Tropical savanna is the first child of the wet-dry tropics. The extreme alternation of wet and dry seasons produces the savanna vegetation (eg Frost et al. 1986, Mott et al. 1985). Other vegetation types are largely the result of extra water accumulation at particular places in the landscape, either as surface water at low points in the landscape or as groundwater where the geology and geomorphology allow water to return to the surface. In the wet tropics where rainfall is relatively evenly distributed over the year, rainforest is the dominant vegetation type.

In many parts of the tropical world, rainforest has been cleared and/or been changed by frequent burning. This may result in a derived savanna vegetation, one which will gradually return to rainforest if kept free of fire. It is from such situations that data have been collected from Africa and South America (eg Gillon 1983, Medina & Huber 1992).

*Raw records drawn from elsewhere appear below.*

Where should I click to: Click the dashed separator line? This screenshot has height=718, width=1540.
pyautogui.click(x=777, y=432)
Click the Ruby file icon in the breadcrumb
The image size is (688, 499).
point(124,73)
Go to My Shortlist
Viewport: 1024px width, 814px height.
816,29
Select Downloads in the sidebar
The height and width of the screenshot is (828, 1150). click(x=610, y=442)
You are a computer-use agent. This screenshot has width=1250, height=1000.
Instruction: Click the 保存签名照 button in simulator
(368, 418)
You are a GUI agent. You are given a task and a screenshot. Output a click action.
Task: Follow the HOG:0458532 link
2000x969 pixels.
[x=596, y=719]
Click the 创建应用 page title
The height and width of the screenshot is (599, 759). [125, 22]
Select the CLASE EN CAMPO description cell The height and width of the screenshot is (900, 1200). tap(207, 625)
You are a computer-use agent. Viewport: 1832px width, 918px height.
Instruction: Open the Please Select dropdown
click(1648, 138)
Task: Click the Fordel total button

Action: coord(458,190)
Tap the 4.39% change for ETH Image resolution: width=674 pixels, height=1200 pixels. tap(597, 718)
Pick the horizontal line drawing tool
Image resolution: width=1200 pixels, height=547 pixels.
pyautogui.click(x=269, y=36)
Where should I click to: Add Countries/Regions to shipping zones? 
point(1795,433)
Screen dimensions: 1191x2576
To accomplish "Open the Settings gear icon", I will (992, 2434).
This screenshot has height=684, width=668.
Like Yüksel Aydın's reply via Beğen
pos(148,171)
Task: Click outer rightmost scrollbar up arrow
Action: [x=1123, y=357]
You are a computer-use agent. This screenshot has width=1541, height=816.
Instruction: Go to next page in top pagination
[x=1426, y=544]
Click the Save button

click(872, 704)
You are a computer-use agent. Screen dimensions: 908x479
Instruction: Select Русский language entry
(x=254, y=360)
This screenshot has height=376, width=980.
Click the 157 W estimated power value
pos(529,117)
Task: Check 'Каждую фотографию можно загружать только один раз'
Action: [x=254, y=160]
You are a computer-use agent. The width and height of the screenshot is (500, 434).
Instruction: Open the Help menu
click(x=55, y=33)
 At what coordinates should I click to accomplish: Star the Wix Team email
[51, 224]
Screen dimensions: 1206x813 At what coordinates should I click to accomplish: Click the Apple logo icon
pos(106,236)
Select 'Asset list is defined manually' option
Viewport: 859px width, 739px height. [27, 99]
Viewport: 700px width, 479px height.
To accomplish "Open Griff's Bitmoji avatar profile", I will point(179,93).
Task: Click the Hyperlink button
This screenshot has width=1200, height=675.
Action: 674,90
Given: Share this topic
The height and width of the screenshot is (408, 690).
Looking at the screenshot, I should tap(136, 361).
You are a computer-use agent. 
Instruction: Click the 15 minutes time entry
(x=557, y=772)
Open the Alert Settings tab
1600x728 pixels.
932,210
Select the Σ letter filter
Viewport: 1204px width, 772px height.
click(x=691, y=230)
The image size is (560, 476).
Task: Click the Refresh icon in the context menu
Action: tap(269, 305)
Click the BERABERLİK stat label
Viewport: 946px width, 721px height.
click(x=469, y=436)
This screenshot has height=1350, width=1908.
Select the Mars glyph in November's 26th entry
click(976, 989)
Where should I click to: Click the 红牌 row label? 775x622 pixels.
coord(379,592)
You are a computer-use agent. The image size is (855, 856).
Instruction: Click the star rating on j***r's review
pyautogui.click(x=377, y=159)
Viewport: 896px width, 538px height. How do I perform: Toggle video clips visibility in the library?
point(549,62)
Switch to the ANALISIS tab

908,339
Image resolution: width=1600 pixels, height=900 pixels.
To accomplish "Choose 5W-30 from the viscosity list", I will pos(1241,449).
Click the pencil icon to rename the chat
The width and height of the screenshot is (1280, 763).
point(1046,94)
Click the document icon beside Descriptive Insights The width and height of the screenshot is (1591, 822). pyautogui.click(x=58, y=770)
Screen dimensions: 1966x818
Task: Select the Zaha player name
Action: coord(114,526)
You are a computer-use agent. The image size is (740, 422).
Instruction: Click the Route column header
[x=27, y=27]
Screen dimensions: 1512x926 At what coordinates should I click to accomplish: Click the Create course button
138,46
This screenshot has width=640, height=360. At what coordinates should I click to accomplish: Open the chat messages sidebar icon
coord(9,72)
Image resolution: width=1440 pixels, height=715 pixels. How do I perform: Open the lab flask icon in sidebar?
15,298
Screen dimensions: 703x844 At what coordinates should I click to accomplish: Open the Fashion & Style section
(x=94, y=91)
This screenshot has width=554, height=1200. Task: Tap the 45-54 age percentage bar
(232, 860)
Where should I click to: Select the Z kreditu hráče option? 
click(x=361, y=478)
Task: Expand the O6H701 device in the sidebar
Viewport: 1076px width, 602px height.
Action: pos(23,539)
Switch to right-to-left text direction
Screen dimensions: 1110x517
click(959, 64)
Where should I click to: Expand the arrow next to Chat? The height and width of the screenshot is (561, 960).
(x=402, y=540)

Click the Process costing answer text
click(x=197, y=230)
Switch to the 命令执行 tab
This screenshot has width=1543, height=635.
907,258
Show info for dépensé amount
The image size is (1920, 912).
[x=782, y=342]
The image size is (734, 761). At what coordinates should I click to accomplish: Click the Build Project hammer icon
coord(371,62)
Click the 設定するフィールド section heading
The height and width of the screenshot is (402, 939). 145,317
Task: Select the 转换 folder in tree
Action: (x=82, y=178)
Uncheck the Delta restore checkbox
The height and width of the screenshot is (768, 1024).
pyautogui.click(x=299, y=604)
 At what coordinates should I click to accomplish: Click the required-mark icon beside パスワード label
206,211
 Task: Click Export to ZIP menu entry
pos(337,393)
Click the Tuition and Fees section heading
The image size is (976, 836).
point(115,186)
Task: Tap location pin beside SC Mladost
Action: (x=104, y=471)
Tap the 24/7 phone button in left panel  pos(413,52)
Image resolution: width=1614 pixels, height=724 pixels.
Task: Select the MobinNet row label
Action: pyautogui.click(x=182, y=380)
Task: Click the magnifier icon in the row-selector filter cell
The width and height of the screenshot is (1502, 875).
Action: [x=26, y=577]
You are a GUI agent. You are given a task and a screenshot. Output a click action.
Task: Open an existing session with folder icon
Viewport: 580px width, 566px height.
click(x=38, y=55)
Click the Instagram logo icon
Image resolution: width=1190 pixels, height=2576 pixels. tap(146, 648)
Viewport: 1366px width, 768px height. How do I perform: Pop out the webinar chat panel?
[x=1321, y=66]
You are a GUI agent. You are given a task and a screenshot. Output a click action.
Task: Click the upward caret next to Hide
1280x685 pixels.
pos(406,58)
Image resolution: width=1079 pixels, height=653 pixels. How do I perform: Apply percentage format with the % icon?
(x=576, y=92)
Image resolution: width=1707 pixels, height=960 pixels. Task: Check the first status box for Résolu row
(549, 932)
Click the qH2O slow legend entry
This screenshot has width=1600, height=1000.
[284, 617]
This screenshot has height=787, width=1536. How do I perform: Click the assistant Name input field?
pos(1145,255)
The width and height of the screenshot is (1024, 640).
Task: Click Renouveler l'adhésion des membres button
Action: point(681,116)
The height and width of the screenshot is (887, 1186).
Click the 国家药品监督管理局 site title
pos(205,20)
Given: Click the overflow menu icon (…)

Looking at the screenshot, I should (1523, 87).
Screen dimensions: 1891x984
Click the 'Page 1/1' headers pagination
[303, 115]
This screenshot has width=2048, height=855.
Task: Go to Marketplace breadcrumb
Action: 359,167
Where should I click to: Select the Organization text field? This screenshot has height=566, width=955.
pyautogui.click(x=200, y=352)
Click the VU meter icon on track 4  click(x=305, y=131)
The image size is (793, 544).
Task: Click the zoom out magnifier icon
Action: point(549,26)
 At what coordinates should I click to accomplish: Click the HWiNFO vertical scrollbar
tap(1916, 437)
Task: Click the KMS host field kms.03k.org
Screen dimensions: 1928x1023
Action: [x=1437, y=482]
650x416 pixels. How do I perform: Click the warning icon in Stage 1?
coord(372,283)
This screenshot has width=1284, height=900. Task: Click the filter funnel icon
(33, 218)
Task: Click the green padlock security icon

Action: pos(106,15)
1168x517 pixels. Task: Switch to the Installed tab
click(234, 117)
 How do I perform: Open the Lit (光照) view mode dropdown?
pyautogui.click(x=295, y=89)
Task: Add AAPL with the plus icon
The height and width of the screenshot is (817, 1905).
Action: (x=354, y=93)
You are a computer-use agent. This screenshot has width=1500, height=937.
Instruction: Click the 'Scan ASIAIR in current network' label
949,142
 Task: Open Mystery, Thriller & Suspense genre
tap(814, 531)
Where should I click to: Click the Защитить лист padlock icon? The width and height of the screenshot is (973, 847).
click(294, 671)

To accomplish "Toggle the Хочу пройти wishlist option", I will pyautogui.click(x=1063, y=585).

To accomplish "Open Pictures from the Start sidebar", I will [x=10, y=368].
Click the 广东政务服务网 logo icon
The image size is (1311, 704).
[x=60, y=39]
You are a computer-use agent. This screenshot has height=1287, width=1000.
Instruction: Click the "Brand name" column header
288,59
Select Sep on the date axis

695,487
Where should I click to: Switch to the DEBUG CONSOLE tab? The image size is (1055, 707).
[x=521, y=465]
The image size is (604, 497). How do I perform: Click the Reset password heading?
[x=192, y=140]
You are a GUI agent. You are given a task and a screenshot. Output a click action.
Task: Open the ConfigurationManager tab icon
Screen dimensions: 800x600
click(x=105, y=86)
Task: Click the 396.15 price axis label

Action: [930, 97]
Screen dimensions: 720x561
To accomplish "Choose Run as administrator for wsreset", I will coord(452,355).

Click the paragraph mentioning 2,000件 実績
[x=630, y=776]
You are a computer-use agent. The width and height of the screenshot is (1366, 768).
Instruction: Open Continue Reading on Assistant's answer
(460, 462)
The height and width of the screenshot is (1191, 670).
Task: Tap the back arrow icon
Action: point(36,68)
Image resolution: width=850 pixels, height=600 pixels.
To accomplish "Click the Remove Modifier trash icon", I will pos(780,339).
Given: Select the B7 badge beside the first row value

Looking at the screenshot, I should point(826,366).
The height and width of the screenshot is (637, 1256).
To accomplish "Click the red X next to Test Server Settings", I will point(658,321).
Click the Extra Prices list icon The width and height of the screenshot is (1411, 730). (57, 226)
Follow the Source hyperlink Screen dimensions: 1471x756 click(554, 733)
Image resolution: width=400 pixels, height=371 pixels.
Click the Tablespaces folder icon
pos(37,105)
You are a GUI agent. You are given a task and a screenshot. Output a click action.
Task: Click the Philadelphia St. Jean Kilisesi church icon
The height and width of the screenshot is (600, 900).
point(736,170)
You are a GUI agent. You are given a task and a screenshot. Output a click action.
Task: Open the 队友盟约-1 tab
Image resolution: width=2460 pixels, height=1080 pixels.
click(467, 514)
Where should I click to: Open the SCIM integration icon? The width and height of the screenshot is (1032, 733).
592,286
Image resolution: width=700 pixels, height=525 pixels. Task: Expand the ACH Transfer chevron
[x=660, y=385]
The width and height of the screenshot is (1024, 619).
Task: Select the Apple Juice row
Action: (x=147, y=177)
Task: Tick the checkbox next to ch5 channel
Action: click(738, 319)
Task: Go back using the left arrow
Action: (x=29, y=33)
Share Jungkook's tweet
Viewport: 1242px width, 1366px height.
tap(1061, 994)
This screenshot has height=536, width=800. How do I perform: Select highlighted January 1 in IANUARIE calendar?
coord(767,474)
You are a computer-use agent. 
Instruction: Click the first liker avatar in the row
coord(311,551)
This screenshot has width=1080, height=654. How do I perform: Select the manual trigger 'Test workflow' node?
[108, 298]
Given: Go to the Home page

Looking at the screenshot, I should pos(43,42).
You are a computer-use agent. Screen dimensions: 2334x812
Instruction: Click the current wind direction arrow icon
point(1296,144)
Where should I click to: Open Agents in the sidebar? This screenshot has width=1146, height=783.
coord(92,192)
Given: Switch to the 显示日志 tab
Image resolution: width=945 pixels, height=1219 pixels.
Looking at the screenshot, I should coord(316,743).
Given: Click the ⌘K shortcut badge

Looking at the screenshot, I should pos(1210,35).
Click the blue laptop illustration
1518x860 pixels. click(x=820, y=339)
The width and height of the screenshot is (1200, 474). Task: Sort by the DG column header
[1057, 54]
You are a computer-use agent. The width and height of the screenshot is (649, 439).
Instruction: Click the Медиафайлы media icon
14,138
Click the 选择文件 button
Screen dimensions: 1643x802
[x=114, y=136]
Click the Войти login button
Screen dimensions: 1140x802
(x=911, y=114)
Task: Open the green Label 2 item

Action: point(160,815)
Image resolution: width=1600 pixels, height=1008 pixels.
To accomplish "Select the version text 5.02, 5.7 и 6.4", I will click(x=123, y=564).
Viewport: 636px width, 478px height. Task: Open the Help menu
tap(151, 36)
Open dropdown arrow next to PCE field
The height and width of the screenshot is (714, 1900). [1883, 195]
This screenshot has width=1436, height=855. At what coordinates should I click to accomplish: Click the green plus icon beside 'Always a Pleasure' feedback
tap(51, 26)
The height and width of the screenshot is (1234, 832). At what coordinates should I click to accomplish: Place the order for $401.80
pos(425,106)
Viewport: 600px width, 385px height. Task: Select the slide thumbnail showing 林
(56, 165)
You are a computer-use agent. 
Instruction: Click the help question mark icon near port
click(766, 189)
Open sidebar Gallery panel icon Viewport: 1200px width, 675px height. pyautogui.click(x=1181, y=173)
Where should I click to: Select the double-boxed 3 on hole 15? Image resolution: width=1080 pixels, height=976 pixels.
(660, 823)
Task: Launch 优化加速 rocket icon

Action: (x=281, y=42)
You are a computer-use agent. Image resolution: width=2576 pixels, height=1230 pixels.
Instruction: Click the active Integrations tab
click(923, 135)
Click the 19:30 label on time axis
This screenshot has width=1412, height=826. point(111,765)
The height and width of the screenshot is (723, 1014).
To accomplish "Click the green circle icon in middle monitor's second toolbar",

In contrast in Australia, the area of wet tropics is very small in comparison with the vast area of wet-dry tropics. Consequently the vast Australian savanna area is not a rainforest waiting to develop if only people would stop burning (eg Bowman et al. 1988). For example, the present area of monsoon forest (the local rainforest/closed forest type) in Kakadu National Park is only 0.5% of the northern Stages I and II. Studies of Russell-Smith (1985) suggest that in the wetter times 5000 years ago it might have been four times as widespread as at present still only 2% of the area.

A wet-dry tropical climate not only makes the survival of rainforest trees difficult but predisposes the vegetation to fire. An annual period of productivity during the wet season inevitably produces growth which dries out and becomes flammable during the dry season. The wet-dry tropics have abundant lightning the highest annual rates of anywhere in Australia (Prentice 1978). Naturally it co-occurs with the wet season, but is most likely to cause fires early in the wet season when the vegetative fuel is still dry and rain generally light and localised.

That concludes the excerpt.